Retchin Michael, Wang Yuanqing, Takaba Kenichiro, Chodera John D
Tri-Institutional PhD Program in Computational Biology and Medicine, Weill Cornell Medical College, Cornell University, New York, NY 10065.
Computational and Systems Biology Program, Sloan Kettering Institute, Memorial Sloan Kettering Cancer Center, New York, NY 10065.
bioRxiv. 2024 Jun 2:2024.05.28.596296. doi: 10.1101/2024.05.28.596296.
Drug discovery is stochastic. The effectiveness of candidate compounds in satisfying design objectives is unknown ahead of time, and the tools used for prioritization-predictive models and assays-are inaccurate and noisy. In a typical discovery campaign, thousands of compounds may be synthesized and tested before design objectives are achieved, with many others ideated but deprioritized. These challenges are well-documented, but assessing potential remedies has been difficult. We introduce , a framework for modeling the stochastic process of drug discovery.

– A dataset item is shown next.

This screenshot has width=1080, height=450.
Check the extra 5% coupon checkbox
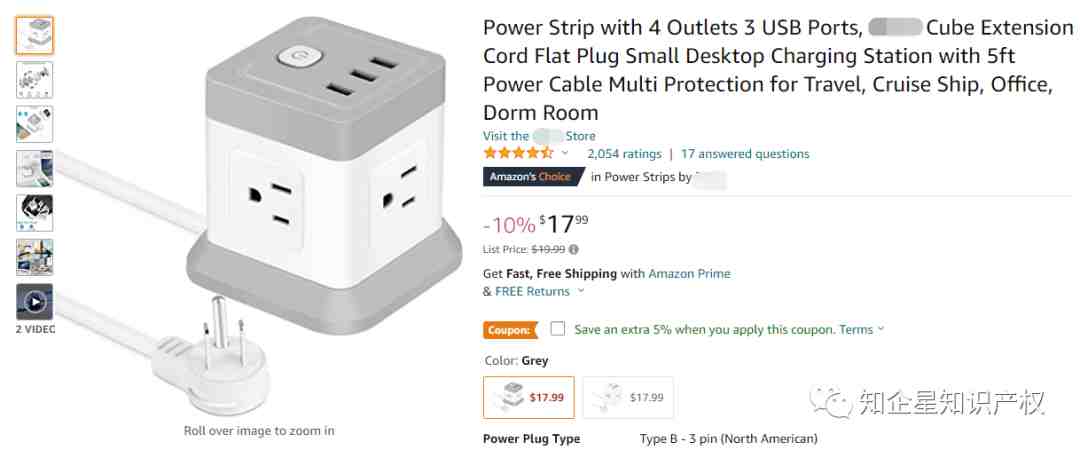pos(558,329)
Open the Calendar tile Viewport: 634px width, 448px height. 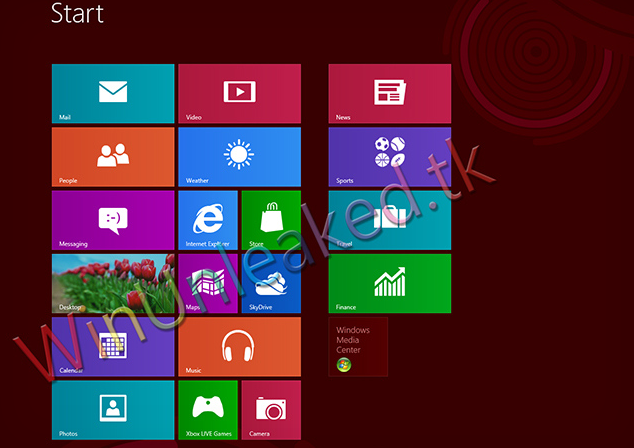[x=112, y=346]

Emulating biochemical assays with realistic surrogate models, we simulate the progression from weak hits to sub-micromolar leads with viable ADME. We use this testbed to examine how different ideation, scoring, and decision-making strategies impact statistical measures of utility, such as the probability of program success within predefined budgets and the expected costs to achieve target candidate profile (TCP) goals. We also assess the influence of affinity model inaccuracy, chemical creativity, batch size, and multi-step reasoning. Our findings suggest that reducing affinity model inaccuracy from 2 to 0.5 pIC50 units improves budget-constrained success rates tenfold. DrugGym represents a realistic testbed for machine learning methods applied to the hit-to-lead phase. Source code is available at www.drug-gym.org.
药物发现是随机的。候选化合物在满足设计目标方面的有效性在事先是未知的,并且用于优先级排序的工具——预测模型和分析方法——不准确且存在噪声。在典型的发现活动中,在实现设计目标之前可能会合成和测试数千种化合物,还有许多其他化合物虽然被构思出来但被降低了优先级。这些挑战有充分的文献记载,但评估潜在的补救措施一直很困难。我们引入了DrugGym,这是一个用于对药物发现的随机过程进行建模的框架。我们用逼真的替代模型模拟生化分析,模拟从弱活性化合物到具有可行药物代谢动力学性质的亚微摩尔级先导化合物的进展。我们使用这个测试平台来研究不同的构思、评分和决策策略如何影响效用的统计指标,例如在预定义预算内项目成功的概率以及实现目标候选物概况(TCP)目标的预期成本。我们还评估了亲和力模型不准确、化学创造性、批量大小和多步推理的影响。我们的研究结果表明,将亲和力模型的不准确度从2个pIC50单位降低到0.5个pIC50单位,可使预算受限的成功率提高十倍。DrugGym为应用于从活性化合物到先导化合物阶段的机器学习方法提供了一个现实的测试平台。源代码可在www.drug-gym.org获取。